Therefore, when we rebuild #w#, the height decreases by at least 1 so that the height of the #ScapegoatTree# is once again at most $\log_{3/2}#q#$.
\codeimport{ods/ScapegoatTree.add(x)}
\begin{figure}
\begin{center}
\begin{tabular}{cc}
\includegraphics[scale=0.90909]{figs/scapegoat-insert-3} &
\includegraphics[scale=0.90909]{figs/scapegoat-insert-4}
\end{tabular}
\end{center}
\caption[Adding to a scapegoat tree]{Inserting 3.5 into a #ScapegoatTree# increases its height to 6, which violates \myeqref{scapegoat-height} since $6 > \log_{3/2} 11 \approx 5.914$. A scapegoat is found at the node containing 5.}
\end{figure}
If we ignore the cost of finding the scapegoat #w# and rebuilding the
subtree rooted at #w#, then the running time of #add(x)# is dominated
by the initial search, which takes $O(\log #q#) = O(\log #n#)$ time.
We will account for the cost of finding the scapegoat and rebuilding
using amortized analysis in the next section.
The implementation of #remove(x)# in a #ScapegoatTree# is very simple.
We search for #x# and remove it using the usual algorithm for removing a
node from a #BinarySearchTree#. (Note that this can never increase the
height of the tree.) Next, we decrement #n#, but leave #q# unchanged.

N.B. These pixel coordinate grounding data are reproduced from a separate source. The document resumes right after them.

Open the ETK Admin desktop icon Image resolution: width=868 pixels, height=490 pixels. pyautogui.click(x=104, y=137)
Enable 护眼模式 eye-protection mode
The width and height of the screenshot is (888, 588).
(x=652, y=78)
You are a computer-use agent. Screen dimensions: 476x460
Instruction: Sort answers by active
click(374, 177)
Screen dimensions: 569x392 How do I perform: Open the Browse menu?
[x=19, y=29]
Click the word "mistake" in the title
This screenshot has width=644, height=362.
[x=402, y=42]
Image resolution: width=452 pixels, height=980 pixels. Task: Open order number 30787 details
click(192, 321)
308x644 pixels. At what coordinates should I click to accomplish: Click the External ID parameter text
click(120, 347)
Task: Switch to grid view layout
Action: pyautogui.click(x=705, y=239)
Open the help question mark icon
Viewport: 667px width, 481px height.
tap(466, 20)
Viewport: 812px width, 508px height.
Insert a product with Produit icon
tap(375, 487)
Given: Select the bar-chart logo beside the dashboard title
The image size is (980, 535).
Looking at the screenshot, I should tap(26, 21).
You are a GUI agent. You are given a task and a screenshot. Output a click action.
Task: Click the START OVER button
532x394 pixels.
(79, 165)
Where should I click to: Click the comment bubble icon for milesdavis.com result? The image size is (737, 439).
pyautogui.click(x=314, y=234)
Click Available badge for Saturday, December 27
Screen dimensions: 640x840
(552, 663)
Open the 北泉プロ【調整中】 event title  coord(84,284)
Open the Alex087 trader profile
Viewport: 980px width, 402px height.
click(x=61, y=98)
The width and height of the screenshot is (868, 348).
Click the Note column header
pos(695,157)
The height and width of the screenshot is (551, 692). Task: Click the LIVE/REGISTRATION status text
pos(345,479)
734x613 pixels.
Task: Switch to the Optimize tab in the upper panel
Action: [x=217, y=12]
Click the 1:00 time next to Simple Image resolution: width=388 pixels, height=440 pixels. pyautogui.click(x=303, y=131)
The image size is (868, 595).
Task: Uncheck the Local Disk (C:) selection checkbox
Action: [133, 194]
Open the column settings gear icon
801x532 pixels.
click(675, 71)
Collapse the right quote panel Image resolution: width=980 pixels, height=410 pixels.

Finally, we check if $#q# > 2#n#$ and, if so, then we \emph{rebuild the entire
tree} into a perfectly balanced binary search tree and set $#q#=#n#$.
\codeimport{ods/ScapegoatTree.remove(x)}
Again, if we ignore the cost of rebuilding, the running time of the
#remove(x)# operation is proportional to the height of the tree, and is
therefore $O(\log #n#)$.
\subsection{Analysis of Correctness and Running-Time}
In this section, we analyze the correctness and amortized running time
of operations on a #ScapegoatTree#. We first prove the correctness by
showing that, when the #add(x)# operation results in a node that violates
Condition \myeqref{scapegoat-height}, then we can always find a scapegoat:
\begin{lem}
Let #u# be a node of depth $h>\log_{3/2} #q#$ in a #ScapegoatTree#.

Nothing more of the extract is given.